What this task involves :: Return every record exactly. Omit nothing.
☆ ☆ ☆
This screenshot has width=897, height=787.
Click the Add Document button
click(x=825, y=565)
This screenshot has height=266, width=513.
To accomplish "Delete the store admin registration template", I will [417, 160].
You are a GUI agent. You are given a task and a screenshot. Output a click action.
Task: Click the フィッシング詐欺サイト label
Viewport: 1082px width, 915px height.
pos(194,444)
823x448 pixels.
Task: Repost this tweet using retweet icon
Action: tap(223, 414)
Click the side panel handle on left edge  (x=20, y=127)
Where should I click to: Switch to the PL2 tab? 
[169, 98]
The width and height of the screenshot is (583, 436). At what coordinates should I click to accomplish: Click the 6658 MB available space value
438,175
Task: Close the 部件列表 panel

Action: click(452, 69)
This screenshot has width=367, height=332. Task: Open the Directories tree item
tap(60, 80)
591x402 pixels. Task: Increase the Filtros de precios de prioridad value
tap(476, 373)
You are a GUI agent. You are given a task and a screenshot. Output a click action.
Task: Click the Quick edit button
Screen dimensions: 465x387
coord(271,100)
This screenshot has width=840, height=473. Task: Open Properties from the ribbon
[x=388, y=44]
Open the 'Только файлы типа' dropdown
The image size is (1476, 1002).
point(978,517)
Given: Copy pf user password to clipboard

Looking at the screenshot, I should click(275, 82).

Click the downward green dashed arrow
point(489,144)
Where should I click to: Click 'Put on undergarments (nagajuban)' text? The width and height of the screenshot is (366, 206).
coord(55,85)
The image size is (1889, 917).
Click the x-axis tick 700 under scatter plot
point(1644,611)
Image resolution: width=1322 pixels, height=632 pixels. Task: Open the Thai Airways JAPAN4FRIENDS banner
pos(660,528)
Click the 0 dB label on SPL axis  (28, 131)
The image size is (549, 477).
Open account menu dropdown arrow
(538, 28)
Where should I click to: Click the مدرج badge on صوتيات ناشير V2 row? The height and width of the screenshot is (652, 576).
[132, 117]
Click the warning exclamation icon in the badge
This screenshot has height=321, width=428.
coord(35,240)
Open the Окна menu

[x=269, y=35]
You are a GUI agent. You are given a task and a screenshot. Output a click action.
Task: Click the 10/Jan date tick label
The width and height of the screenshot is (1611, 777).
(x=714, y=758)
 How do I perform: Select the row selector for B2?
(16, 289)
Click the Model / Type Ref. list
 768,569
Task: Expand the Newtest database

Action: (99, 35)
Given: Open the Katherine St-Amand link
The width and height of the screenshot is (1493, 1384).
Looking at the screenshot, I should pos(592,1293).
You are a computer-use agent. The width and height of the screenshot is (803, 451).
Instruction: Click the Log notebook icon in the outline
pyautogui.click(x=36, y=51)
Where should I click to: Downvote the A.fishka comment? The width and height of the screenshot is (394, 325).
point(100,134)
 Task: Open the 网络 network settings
☆ ☆ ☆
Final answer ::
This screenshot has width=897, height=787.
Click the Add Document button
click(x=825, y=565)
This screenshot has height=266, width=513.
To accomplish "Delete the store admin registration template", I will [417, 160].
You are a GUI agent. You are given a task and a screenshot. Output a click action.
Task: Click the フィッシング詐欺サイト label
Viewport: 1082px width, 915px height.
pos(194,444)
823x448 pixels.
Task: Repost this tweet using retweet icon
Action: tap(223, 414)
Click the side panel handle on left edge  (x=20, y=127)
Where should I click to: Switch to the PL2 tab? 
[169, 98]
The width and height of the screenshot is (583, 436). At what coordinates should I click to accomplish: Click the 6658 MB available space value
438,175
Task: Close the 部件列表 panel

Action: click(452, 69)
This screenshot has width=367, height=332. Task: Open the Directories tree item
tap(60, 80)
591x402 pixels. Task: Increase the Filtros de precios de prioridad value
tap(476, 373)
You are a GUI agent. You are given a task and a screenshot. Output a click action.
Task: Click the Quick edit button
Screen dimensions: 465x387
coord(271,100)
This screenshot has width=840, height=473. Task: Open Properties from the ribbon
[x=388, y=44]
Open the 'Только файлы типа' dropdown
The image size is (1476, 1002).
point(978,517)
Given: Copy pf user password to clipboard

Looking at the screenshot, I should click(275, 82).

Click the downward green dashed arrow
point(489,144)
Where should I click to: Click 'Put on undergarments (nagajuban)' text? The width and height of the screenshot is (366, 206).
coord(55,85)
The image size is (1889, 917).
Click the x-axis tick 700 under scatter plot
point(1644,611)
Image resolution: width=1322 pixels, height=632 pixels. Task: Open the Thai Airways JAPAN4FRIENDS banner
pos(660,528)
Click the 0 dB label on SPL axis  (28, 131)
The image size is (549, 477).
Open account menu dropdown arrow
(538, 28)
Where should I click to: Click the مدرج badge on صوتيات ناشير V2 row? The height and width of the screenshot is (652, 576).
[132, 117]
Click the warning exclamation icon in the badge
This screenshot has height=321, width=428.
coord(35,240)
Open the Окна menu

[x=269, y=35]
You are a GUI agent. You are given a task and a screenshot. Output a click action.
Task: Click the 10/Jan date tick label
The width and height of the screenshot is (1611, 777).
(x=714, y=758)
 How do I perform: Select the row selector for B2?
(16, 289)
Click the Model / Type Ref. list
 768,569
Task: Expand the Newtest database

Action: (99, 35)
Given: Open the Katherine St-Amand link
The width and height of the screenshot is (1493, 1384).
Looking at the screenshot, I should pos(592,1293).
You are a computer-use agent. The width and height of the screenshot is (803, 451).
Instruction: Click the Log notebook icon in the outline
pyautogui.click(x=36, y=51)
Where should I click to: Downvote the A.fishka comment? The width and height of the screenshot is (394, 325).
point(100,134)
 Task: Open the 网络 network settings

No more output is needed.